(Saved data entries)

•••

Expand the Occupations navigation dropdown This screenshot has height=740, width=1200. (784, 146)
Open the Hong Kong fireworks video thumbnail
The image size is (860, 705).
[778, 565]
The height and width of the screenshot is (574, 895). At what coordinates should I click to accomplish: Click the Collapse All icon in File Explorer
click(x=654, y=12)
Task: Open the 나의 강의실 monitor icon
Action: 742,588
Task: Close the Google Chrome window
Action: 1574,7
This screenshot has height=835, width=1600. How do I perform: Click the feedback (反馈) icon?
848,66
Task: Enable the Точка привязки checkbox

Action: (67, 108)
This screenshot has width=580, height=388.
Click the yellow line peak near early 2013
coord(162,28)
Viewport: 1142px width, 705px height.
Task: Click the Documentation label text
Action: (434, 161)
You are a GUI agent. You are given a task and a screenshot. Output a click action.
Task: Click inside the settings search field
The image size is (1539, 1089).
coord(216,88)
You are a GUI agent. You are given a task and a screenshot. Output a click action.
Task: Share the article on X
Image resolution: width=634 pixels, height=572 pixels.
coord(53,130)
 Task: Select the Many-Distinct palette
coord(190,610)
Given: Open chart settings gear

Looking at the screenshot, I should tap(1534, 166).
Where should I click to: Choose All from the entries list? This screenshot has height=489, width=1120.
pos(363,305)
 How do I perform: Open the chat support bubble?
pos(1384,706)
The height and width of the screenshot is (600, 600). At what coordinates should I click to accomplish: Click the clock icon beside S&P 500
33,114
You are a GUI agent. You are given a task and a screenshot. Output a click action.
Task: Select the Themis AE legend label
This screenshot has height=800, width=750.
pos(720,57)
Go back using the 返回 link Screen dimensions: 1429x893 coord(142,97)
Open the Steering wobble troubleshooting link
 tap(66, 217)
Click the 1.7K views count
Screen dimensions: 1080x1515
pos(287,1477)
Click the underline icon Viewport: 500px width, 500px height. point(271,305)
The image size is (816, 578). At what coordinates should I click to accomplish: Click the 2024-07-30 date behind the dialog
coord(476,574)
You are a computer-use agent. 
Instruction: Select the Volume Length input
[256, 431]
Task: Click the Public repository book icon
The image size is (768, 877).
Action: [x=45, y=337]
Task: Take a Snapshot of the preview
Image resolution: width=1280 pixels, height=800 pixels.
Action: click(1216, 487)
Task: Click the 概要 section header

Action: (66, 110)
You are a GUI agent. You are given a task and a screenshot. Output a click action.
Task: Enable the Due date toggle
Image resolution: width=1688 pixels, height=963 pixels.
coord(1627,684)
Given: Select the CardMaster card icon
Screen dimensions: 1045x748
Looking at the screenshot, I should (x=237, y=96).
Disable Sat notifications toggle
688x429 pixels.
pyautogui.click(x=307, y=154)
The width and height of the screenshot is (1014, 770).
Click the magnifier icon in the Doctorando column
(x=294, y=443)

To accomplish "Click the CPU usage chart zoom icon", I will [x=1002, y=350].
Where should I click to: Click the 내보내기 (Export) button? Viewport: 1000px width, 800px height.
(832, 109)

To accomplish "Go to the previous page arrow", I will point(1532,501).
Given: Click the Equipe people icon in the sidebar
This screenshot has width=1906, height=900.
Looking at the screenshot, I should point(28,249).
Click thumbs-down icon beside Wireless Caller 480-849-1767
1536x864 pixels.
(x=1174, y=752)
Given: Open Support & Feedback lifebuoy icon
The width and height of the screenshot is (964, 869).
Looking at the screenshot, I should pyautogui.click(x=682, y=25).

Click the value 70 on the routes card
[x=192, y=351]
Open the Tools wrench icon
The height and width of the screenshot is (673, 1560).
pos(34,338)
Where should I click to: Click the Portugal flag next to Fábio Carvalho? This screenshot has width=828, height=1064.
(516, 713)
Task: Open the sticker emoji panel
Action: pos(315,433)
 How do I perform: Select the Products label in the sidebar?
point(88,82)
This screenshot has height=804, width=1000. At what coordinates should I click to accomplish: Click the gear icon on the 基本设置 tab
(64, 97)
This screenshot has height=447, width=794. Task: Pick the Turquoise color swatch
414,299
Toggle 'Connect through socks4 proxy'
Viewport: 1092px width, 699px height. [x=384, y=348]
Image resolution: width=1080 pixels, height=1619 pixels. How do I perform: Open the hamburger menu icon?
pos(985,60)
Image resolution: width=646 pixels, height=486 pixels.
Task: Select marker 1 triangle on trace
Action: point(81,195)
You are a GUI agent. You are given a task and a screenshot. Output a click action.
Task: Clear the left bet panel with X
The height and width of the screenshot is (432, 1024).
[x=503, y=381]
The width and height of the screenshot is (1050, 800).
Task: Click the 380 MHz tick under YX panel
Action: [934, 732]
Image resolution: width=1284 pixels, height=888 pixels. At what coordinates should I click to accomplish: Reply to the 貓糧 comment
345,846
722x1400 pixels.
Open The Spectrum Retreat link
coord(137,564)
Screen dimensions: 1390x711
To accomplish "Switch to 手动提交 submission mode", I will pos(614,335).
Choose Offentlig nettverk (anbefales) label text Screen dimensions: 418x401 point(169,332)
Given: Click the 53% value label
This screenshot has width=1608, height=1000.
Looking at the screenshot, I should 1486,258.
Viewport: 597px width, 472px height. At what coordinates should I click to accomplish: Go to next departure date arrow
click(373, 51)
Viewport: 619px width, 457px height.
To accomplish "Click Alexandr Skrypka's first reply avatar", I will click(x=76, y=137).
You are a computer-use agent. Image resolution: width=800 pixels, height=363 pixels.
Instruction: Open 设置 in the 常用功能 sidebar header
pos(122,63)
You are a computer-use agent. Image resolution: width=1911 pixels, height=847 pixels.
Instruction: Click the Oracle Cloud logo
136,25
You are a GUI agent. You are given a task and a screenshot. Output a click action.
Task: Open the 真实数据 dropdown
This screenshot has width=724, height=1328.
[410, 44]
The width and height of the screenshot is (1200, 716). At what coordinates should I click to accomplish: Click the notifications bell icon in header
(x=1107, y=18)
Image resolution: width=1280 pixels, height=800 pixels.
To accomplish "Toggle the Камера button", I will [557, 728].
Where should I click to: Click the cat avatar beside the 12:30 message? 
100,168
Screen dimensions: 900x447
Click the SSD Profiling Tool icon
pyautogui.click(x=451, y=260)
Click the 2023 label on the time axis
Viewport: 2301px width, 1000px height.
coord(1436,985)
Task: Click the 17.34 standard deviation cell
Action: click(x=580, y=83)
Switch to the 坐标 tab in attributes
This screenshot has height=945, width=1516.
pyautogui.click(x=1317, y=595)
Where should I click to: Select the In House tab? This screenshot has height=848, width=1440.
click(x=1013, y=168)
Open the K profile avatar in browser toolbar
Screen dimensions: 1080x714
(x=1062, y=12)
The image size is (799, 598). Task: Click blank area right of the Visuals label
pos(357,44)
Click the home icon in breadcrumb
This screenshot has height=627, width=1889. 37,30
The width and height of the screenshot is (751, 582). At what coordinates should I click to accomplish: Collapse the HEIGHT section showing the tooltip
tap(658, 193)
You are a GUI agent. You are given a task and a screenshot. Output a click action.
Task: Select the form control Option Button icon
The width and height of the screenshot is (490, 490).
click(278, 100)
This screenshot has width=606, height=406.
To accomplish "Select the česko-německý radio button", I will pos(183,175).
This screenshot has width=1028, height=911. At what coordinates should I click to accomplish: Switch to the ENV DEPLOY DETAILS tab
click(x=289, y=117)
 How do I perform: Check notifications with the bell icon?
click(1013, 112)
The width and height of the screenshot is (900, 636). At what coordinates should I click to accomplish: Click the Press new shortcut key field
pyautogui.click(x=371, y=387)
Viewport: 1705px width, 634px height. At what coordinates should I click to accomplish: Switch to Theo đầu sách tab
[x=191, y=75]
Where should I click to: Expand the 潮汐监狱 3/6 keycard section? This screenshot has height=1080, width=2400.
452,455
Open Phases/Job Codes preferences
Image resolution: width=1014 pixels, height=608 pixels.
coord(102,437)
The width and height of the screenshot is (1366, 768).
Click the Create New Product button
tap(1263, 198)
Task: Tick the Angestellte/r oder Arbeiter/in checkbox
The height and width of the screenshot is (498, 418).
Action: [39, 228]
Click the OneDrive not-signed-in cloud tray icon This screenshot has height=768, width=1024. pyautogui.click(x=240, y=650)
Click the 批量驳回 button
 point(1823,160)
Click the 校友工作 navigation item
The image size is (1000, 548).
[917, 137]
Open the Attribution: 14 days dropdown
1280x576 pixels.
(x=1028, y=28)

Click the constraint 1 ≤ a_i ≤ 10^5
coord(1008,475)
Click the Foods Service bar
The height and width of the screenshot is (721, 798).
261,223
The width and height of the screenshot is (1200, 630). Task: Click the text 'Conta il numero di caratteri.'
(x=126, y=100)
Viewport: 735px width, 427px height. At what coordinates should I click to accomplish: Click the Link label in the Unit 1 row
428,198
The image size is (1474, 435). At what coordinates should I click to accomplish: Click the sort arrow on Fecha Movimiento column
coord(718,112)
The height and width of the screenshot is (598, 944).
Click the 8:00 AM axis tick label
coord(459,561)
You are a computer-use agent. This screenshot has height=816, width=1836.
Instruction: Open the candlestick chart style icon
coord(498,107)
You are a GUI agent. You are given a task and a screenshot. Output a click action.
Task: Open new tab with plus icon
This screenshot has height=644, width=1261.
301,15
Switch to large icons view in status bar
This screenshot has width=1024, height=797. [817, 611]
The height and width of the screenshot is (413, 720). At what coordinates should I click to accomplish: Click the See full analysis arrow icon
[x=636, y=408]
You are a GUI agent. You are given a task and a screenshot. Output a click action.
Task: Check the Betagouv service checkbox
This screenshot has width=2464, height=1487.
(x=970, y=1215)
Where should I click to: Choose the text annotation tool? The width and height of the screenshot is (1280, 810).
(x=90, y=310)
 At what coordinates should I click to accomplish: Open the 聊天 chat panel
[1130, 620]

•••

- _Task goal_: All lines of the entries containing the string "computer" must be shown in full.

- _Task result_:
You are a computer-use agent. 
You are a computer-use agent. Image resolution: width=800 pixels, height=363 pixels.
You are a computer-use agent. Image resolution: width=1911 pixels, height=847 pixels.
You are a computer-use agent. This screenshot has height=816, width=1836.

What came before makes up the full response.